Started back on the build and fixing to wire up the cabinet.  what do you guys prefer, terminal strips or terminal blocks?


----------



## JimDawson (May 19, 2020)

Depends on what I'm doing.  Maybe a little background would be help us help you.


----------



## Livnpaintball (May 19, 2020)

JimDawson said:


> Depends on what I'm doing.  Maybe a little background would be help us help you.


I’m converting a PM30 using an Acorn board. I am in the process of building the control cabinet and need to figure out the details.

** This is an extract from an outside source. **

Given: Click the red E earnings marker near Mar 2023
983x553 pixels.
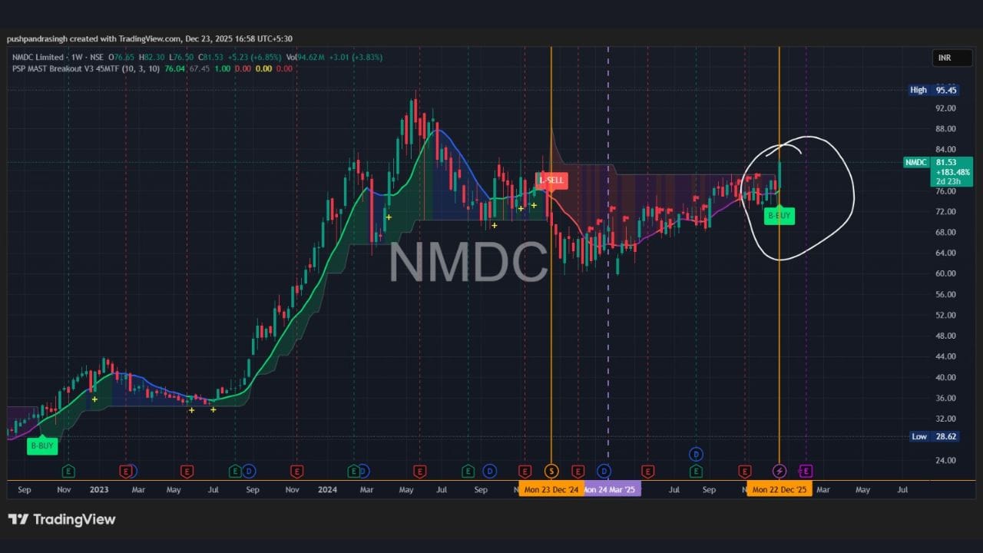Looking at the screenshot, I should pyautogui.click(x=126, y=471).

Terminals will be for power distribution.


----------



## Livnpaintball (May 19, 2020)

Something like this


----------



## den-den (May 19, 2020)

Personally I like the screw terminals that mount on DIN rail.


----------



## JimDawson (May 20, 2020)

I'm not trying to be obtuse here, but I really can't answer your question with out more information.

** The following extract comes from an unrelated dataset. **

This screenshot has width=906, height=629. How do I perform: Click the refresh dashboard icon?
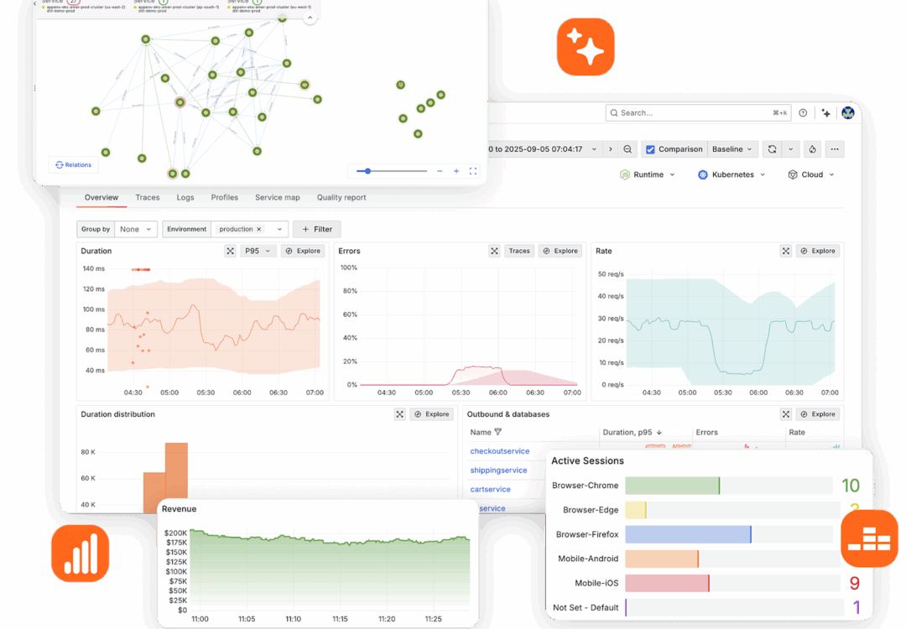772,149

In the panel below I have a power distribution block in the upper right hand corner that is used to distribute the 240V to the hardware.  Center left is terminal strips that distribute some of the low energy power (24VDC, and 48VDC).  I use the proper hardware for the job at hand.


----------



## Z2V (May 20, 2020)

@Livnpaintball, I have used din rail blocks of different size for years, work great. I also like Jim 
Dawson‘s cabinet.


Nice cabinet Jim. I like your use of the Panduit. I have not used or seen the perforated back plate before but I like it. Can I ask where you sourced it? I will be making a controller for my lathe soon.


----------



## JimDawson (May 20, 2020)

Z2V said:


> Nice cabinet Jim. I like your use of the Panduit. I have not used or seen the perforated back plate before but I like it. Can I ask where you sourced it? I will be making a controller for my lathe soon.



Thank you 

It came from Automation Direct as did many of the parts in the panel.  It was ordered inadvertently, not really the best idea.  The holes don't always line up with the holes in the components.  Makes installation a bit challenging.  I would recommend a solid back panel.


----------